Friday, March 21, 2008

A Whacky Casino Story

Many of you might not know that before I became a casino cheat I was a blackjack dealer in Las Vegas. That's where I met my mentor Joe Classon, but before that I met a diverse group of characters. While dealing cards to them, players often told me their life stories. I heard about the sons in medical school, the daughters who were now assistant prosecutors, everything from cobalt treatments to mistresses in Italy, who were often kept in neighboring hotels while the wives of these storytellers were kept busy at slot machines.
And then there were the nuts, the raving lunatics. Like the bars had their drunks, the casinos had their degenerates. After being transferred to the swing shift which ran from six o'clock at night to two in the morning, I became familiar with a pathological gambler of about fifty, who looked at least seventy and went by the name of Whacky. Everybody on the swing shift knew him. He came into the Four Queens every night at nine o'clock, had been doing so for years. One night while I was standing on a dead mini-baccarat game, Whacky told me an incredible story which, to my amazement, turned out to be true.
Spending most of his adult life panhandling on Las Vegas's streets to scrape up whatever money he could to booze and play slot machines, Whacky was also a roulette junkie. One rainy night the day before Christmas Eve ten years before, he rolled into the casino a little earlier than usual because of the rain. He still was as drunk as ever, although the coins in his pocket weighed less because of the absence of crowds in the street.
Whacky quickly lost all his coins in the slot machines. When he approached his favorite roulette wheel in the middle of the sparsely peopled casino, he had but a solitary one-dollar bill left in his pocket. He put it on his favorite number: 4. The dealer spun the ball and it landed on number 4. Whacky won thirty-five dollars. Intoxicated, but knowing instinctively what he was doing, Whacky put his lucky dollar bill back in his pocket and let the thirty-five bucks he won ride on number 4. It came in again and now Whacky was ahead $1,225. He wanted to let it ride again but the casino limit on betting a number straight up was a $100. Whacky bitched at the pit bosses but they refused to raise the limit for him. Annoyed, and cursing loudly for the whole casino to hear, Whacky bet the $100 on number 4 and it won a third time. He was up $4,725. The casino manager was called over to the wheel and he immediately yanked the dealer, put in another one with a mean disposition. But that didn't cool off Whacky. He not only won a fourth but an amazing fifth time in a row. Not too unofficially, that was a Las Vegas record for consecutive times a number came out on an honest roulette wheel. The Nevada Gaming Control Board had examined Whacky's favorite wheel the next day and concluded it was both honest and free of defects.
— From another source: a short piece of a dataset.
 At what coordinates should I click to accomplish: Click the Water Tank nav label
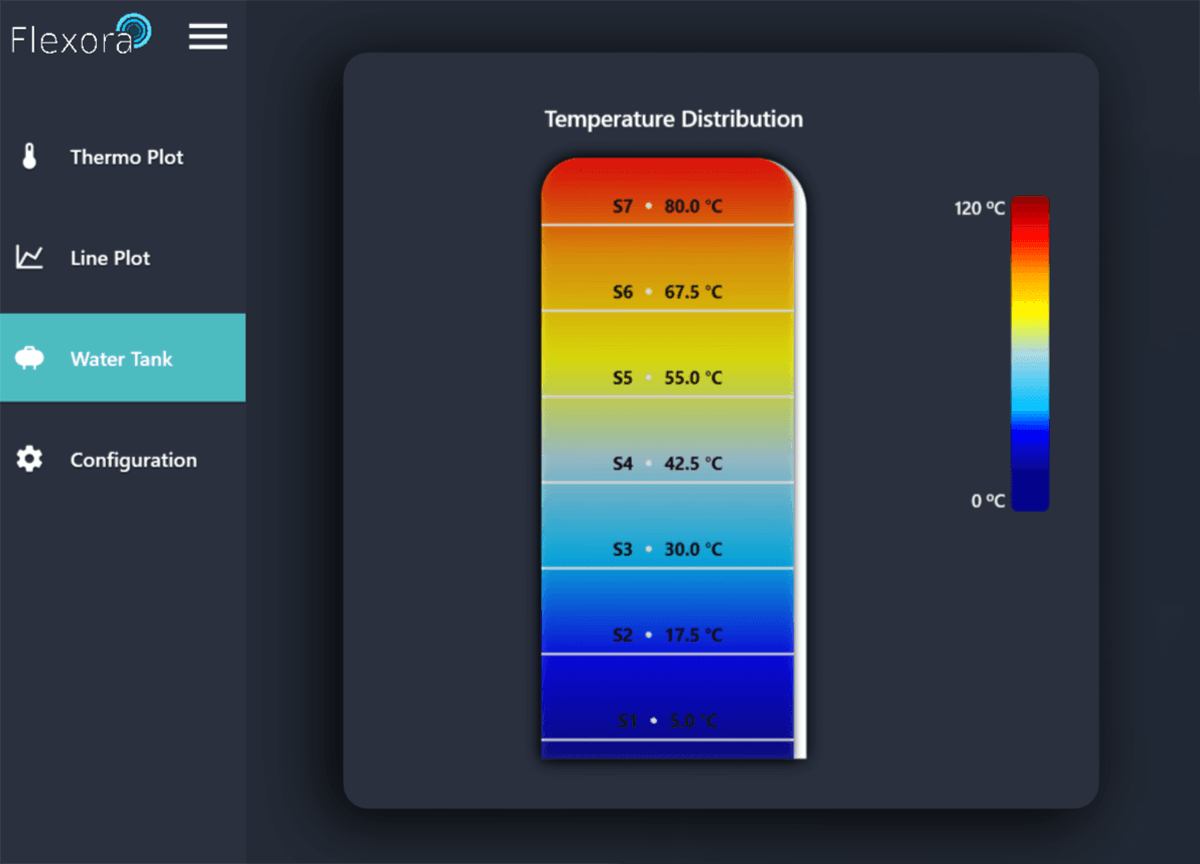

Whacky took his nearly twelve grand in roulette profits and sat down at a blackjack table, where he placed a thousand-dollar chip on all seven betting squares. Being that a single deck was in use, the four blackjacks Whacky got that first round were the most possible. He went on a massive winning streak. The Four Queens kept changing the dealers in order to break the streak but Whacky kept beating them all. He was ahead three hundred grand by the time he got to the craps table. And there he held the dice an amazing two hours. By the time it was over Whacky had the Four Queens beat for a cool million. At that point he passed out and fell into the craps table. The casino manager, in a panic, immediately coaxed Whacky to allow the casino to lavish its most luxurious suite on him. Whacky agreed, let the Four Queens put his million bucks in the casino cage for safekeeping, but not the lucky dollar bill that had started it all. He took that up to the suite and went to bed with it, putting it safely underneath his pillow. When he awoke the next day realizing that he was a millionaire, and that he no longer had to go out begging on the streets, it was just too much. Having nothing else to do and perhaps following his destiny, Whacky went back into the casino. It took him a whole week to lose back the million bucks. Before they booted him out of the suite into the street, the casino manager offered Whacky $100 for the lucky one-dollar bill that had remained in his pocket. Whacky refused and went back outside, where eerily it was raining again in the desert. The very next night Whacky was arrested in the Four Queens Hotel gift shop for stealing a candy bar and pack of chewing gum that together cost one dollar.
After he had finished his story, I asked Whacky why he hadn't paid for the candy bar and chewing gum with his last dollar. I should have known the reason. All he had left in his life was his lucky dollar, and the Four Queens, he said, was never going to get that.